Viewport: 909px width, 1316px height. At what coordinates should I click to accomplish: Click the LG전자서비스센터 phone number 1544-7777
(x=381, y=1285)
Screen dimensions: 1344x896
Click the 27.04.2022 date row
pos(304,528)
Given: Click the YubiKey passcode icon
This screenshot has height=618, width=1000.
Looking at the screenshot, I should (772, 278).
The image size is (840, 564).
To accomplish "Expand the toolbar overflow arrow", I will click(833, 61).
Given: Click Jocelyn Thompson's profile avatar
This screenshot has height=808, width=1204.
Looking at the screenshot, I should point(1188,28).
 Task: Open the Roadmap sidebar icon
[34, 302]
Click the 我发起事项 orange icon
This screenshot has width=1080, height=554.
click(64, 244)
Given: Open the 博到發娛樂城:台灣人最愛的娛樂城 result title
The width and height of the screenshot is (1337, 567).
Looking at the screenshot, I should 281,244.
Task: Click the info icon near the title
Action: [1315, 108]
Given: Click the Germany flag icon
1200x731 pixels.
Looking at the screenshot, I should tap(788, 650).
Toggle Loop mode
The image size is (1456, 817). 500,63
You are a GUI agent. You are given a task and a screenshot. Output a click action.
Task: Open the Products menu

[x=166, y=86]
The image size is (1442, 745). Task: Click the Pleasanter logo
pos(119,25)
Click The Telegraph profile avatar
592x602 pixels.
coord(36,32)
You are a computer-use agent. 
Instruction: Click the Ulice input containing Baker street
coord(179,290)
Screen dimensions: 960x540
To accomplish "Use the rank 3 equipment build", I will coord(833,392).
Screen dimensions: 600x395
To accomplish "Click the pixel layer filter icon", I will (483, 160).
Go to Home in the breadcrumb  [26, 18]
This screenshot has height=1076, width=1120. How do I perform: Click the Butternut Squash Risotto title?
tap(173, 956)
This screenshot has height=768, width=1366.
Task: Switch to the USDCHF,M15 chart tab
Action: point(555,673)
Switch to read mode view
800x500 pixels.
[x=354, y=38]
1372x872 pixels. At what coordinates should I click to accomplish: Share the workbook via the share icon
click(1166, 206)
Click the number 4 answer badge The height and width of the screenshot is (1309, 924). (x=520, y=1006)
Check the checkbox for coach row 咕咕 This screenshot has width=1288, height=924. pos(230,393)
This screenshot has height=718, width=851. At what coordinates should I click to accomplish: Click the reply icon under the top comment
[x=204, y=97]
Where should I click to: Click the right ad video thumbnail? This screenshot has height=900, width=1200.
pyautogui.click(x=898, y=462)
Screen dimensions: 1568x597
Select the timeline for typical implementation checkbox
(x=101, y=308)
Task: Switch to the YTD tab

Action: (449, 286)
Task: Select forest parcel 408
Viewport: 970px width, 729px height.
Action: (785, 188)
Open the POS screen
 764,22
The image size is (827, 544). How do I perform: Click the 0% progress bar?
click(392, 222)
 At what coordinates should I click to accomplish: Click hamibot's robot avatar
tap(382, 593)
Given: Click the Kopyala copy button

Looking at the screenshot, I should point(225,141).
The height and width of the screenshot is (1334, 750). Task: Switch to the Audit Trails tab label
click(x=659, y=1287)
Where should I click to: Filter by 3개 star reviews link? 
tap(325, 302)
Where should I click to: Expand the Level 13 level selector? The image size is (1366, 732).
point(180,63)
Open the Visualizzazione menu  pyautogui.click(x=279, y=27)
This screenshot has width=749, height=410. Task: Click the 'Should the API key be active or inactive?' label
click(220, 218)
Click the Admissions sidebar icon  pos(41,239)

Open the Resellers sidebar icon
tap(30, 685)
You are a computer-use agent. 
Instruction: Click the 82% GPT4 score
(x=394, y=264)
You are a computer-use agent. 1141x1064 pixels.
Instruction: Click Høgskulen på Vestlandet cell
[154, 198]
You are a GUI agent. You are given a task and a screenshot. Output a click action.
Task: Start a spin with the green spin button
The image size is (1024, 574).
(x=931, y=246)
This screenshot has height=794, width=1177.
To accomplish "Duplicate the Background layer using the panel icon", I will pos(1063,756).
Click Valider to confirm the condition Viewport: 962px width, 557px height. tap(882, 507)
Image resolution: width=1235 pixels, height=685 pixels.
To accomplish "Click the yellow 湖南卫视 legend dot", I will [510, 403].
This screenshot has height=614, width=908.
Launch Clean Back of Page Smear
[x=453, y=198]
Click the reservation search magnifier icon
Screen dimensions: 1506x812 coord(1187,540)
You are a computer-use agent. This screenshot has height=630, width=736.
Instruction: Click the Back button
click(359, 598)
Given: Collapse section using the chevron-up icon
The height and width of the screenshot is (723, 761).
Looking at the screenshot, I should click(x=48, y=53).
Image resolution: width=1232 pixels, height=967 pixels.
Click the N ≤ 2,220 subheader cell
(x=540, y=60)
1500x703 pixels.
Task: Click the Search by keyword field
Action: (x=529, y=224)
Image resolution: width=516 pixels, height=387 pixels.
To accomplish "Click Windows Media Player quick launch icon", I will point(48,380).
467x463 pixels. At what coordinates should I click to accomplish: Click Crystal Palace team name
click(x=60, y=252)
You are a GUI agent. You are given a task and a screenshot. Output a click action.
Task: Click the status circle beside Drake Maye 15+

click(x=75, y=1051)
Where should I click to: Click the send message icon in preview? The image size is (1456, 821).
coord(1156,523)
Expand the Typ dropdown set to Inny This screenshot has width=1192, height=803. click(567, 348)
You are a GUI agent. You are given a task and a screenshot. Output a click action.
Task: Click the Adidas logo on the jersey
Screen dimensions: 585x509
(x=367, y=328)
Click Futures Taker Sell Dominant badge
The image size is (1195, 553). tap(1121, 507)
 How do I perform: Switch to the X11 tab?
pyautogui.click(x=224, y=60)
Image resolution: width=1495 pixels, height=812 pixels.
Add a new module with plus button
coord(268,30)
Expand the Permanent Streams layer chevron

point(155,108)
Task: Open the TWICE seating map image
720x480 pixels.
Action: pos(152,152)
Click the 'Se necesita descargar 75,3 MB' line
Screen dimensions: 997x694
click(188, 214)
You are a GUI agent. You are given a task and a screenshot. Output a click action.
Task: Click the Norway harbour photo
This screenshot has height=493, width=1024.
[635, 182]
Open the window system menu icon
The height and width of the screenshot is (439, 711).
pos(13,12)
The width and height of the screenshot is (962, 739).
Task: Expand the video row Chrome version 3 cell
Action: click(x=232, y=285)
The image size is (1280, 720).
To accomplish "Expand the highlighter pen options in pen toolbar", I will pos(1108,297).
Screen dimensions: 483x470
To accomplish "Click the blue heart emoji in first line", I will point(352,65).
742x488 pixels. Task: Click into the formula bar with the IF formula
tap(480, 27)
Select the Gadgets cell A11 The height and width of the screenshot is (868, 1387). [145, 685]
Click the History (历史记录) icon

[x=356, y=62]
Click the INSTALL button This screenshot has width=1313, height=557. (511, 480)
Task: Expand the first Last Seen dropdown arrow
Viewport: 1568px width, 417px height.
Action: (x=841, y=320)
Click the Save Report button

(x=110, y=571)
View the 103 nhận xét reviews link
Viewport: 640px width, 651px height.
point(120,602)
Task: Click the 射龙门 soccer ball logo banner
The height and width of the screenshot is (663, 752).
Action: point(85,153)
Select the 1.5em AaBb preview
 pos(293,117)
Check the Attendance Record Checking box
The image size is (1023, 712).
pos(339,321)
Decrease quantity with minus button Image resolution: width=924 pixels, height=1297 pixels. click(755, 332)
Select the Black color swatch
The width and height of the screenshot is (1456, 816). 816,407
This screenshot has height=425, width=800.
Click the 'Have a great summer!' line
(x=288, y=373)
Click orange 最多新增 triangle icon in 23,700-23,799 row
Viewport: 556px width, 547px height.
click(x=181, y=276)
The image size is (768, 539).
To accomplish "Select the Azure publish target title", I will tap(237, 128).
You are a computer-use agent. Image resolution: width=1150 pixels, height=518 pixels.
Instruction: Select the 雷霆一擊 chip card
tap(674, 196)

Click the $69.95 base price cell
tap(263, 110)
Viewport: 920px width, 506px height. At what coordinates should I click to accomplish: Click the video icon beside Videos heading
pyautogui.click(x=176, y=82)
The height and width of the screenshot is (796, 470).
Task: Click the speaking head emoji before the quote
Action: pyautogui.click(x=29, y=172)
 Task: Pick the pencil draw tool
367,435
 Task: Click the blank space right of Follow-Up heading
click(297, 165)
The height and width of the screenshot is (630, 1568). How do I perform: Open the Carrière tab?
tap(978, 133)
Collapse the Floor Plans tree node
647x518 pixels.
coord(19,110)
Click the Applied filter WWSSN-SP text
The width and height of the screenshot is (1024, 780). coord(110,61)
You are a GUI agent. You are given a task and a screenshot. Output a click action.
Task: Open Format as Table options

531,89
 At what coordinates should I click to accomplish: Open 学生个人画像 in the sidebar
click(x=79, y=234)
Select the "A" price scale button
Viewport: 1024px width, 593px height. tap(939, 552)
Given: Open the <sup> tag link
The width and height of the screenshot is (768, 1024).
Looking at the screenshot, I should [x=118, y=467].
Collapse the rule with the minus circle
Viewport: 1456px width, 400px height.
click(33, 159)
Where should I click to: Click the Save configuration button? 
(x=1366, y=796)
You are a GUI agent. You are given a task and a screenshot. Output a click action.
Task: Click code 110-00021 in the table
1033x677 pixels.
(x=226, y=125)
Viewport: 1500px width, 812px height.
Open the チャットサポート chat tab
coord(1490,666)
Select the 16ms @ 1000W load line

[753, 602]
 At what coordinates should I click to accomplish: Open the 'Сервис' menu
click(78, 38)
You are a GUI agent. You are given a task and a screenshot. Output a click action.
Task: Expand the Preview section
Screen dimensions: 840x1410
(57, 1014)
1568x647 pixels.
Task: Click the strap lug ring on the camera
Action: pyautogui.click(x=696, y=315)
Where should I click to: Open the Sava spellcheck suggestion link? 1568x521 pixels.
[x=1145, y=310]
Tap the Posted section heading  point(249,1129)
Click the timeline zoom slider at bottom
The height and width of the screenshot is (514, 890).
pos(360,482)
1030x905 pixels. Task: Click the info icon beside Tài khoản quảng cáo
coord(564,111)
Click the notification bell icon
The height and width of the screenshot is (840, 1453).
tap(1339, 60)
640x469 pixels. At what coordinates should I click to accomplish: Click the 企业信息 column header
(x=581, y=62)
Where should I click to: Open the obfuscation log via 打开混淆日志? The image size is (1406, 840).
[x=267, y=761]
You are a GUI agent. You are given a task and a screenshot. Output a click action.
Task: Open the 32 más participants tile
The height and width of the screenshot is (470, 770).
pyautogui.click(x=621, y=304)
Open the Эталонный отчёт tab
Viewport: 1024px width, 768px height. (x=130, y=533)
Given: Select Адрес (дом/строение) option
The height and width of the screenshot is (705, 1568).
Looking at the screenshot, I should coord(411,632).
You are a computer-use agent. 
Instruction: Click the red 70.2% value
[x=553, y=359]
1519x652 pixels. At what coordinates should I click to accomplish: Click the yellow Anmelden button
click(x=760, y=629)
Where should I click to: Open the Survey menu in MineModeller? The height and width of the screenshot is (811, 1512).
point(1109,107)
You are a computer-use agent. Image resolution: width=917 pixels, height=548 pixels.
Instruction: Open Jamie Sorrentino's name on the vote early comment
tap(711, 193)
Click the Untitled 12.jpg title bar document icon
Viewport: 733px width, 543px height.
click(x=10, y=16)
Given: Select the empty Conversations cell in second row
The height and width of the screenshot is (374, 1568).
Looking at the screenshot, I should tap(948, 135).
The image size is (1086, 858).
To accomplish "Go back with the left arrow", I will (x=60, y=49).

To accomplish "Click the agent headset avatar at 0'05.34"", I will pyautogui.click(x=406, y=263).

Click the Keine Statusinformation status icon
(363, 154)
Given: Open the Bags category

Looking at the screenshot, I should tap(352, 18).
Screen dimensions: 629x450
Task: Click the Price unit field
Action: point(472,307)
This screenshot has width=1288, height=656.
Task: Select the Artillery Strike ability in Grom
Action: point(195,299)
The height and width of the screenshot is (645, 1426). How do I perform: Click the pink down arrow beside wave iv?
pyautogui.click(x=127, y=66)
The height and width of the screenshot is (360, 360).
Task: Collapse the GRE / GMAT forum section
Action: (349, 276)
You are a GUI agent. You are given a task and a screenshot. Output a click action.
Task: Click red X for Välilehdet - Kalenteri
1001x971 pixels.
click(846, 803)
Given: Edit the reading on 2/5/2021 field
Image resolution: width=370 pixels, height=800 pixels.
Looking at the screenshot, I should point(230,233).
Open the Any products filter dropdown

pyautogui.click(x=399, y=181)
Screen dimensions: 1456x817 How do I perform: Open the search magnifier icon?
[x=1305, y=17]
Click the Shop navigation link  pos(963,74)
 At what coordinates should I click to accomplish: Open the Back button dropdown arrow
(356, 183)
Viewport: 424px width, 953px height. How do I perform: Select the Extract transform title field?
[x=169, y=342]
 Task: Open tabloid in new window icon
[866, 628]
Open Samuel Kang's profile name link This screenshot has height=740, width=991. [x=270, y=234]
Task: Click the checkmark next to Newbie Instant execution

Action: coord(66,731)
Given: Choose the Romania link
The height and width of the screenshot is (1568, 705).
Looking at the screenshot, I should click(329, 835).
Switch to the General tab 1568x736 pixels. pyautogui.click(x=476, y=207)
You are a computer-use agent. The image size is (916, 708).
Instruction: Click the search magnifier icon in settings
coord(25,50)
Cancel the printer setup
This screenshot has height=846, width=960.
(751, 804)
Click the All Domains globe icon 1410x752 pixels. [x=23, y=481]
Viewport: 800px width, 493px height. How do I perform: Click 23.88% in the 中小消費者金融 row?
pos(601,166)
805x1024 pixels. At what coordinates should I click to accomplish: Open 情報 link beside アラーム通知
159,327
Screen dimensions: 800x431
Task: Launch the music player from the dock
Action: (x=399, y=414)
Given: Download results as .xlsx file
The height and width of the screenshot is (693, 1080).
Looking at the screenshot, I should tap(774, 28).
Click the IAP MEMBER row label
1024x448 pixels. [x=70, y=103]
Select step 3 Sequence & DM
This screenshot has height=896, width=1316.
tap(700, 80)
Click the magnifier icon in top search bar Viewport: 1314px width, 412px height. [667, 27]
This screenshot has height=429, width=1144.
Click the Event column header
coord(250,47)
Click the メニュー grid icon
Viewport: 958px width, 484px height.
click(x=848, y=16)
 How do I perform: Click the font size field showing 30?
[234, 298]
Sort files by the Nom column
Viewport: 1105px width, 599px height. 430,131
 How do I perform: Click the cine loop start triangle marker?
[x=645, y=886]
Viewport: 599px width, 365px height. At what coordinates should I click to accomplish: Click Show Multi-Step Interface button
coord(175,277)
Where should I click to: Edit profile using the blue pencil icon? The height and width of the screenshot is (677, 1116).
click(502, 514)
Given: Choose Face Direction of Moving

----

> DESCRIPTION OF THE TASK
Please write out, exactly as they appear above, only the lines in the stretch from the line with "Select the Gadgets" through the line with "Task: Click the 射龙门 soccer ball logo banner".

> RESPONSE
Select the Gadgets cell A11 The height and width of the screenshot is (868, 1387). [145, 685]
Click the History (历史记录) icon

[x=356, y=62]
Click the INSTALL button This screenshot has width=1313, height=557. (511, 480)
Task: Expand the first Last Seen dropdown arrow
Viewport: 1568px width, 417px height.
Action: (x=841, y=320)
Click the Save Report button

(x=110, y=571)
View the 103 nhận xét reviews link
Viewport: 640px width, 651px height.
point(120,602)
Task: Click the 射龙门 soccer ball logo banner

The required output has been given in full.